Я разбила в кровь руки, колотя по неровной поверхности обсидиана. Я молила зеркало и богов, рыдала навзрыд, обещала все на свете, лишь бы мне дали еще один шанс.
Не знаю, сколько времени я провела так. Все ждала, вдруг боги ответят на мои молитвы. Но потом поняла, что все потеряно. Пути назад нет.
Я попыталась встать, чтобы выйти к Катюхе, но не смогла даже двинуться: похоже, коридор вытянул из меня все силы, и я умру здесь, вечно глядя в пустую комнату мира, который я прежде ненавидела, а теперь желала вернуться больше всего на свете.
Когда за стеклом вдруг открылась дверь и я увидела, как Генрих возвращается с Великим Жрецом, я подумала, что уже брежу. Сил хватало только на то, чтобы закричать. Они не слышали моих воплей, а вот я их слышала очень хорошо.
– Ваше величество, это опасно. Вы можете погибнуть там, - уговаривал Генриха Великий Жрец.
– Я должен убедиться, что с ней все в порядке, что она счастлива. Тогда я вернусь. Я не смогу спать спокойно, не будучи уверен, что с ней все хорошо.
– Я прошу вас подумать о стране, ваше отсутствие будет сложно скрыть.
– Впервые в жизни я не хочу думать о стране, - прервал его Генрих. – Выполняйте.
Жрец снова полоснул себе по руке и по руке короля. Стекло задрожало, растаяло, и Генрих увидел меня. Зареванную и с разбитыми руками.
Не говоря ни слова, он сгреб меня в охапку, вытащил из зеркала, целовал, целовал как безумный. И все это молча, под взглядом онемевшего Жреца. Пачкая одежду и кожу короля кровью, я целовалась с ним, крепко обняв его за шею. Не отпущу… не отпущу больше…

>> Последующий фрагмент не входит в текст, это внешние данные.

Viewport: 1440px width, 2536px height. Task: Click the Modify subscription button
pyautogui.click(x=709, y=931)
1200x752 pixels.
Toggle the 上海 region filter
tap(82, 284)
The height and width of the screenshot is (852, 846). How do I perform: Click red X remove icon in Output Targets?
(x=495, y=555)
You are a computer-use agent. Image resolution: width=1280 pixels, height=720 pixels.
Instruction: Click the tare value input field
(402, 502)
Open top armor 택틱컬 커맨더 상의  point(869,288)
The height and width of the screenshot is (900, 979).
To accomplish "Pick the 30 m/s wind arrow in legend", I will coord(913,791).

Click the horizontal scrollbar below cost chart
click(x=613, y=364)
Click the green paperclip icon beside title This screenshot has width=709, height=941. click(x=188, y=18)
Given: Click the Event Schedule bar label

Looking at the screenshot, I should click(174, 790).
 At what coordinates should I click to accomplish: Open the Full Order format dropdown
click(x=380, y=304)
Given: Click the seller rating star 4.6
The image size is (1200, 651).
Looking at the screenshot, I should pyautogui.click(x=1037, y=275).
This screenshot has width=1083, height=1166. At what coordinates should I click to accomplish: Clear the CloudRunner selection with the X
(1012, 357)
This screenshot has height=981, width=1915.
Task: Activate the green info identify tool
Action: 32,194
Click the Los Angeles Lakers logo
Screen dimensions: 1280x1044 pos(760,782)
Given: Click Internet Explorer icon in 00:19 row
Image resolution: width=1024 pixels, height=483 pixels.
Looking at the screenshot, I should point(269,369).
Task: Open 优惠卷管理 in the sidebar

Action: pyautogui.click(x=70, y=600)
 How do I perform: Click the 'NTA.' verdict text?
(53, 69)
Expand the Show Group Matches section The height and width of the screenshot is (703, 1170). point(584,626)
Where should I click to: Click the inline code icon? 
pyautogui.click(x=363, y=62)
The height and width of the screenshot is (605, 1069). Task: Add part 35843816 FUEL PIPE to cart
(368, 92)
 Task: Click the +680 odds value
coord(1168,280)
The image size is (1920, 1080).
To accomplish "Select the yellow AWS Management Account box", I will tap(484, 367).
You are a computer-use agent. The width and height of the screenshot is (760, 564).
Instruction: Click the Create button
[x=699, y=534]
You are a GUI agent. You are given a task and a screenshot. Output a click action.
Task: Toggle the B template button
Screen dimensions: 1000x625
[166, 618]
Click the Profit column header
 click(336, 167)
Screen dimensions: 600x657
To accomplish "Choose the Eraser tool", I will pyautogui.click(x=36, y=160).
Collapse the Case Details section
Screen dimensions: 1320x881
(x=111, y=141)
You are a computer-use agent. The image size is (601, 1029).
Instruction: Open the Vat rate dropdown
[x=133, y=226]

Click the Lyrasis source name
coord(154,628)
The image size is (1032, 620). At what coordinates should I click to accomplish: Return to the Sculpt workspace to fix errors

– Не отпущу больше никуда, слышишь? – сказал он то же самое, что думала я. – И больше никогда не уйду…
ЭПИЛОГ
Мой портрет был готов. Художник изобразил меня так, что, если повесить два портрета рядом, казалось, мы с Генрихом чуть повернуты друг к другу. Мои глаза на портрете не были грустны. Они светились от счастья. Не потому, что художник решил придать им этот блеск и свет, а потому что я больше не печалилась по другому миру. Ведь у меня был этот.
Дни и ночи мы проводили вместе с Генрихом. Днем руководили страной, которая теперь расширилась до владений халифата, а ночью сплетались телами, душами и магией на огромной супружеской кровати, которая ни дня не пустовала с момента нашего возвращения из Гефеста.
Я много чего боялась, оказавшись с королем в спальне впервые, но едва он нежно прикоснулся ко мне, как страхи прошли, ведь это тоже был Генрих, пусть и непривычно нежный и пылкий. Мы рухнули на кровать в едином порыве страсти, торопливо раздевая друг друга. Сомнениям на этом ложе места не осталось. Я открывала еще одного Генриха, уверена, что и он познавал другую Эллен.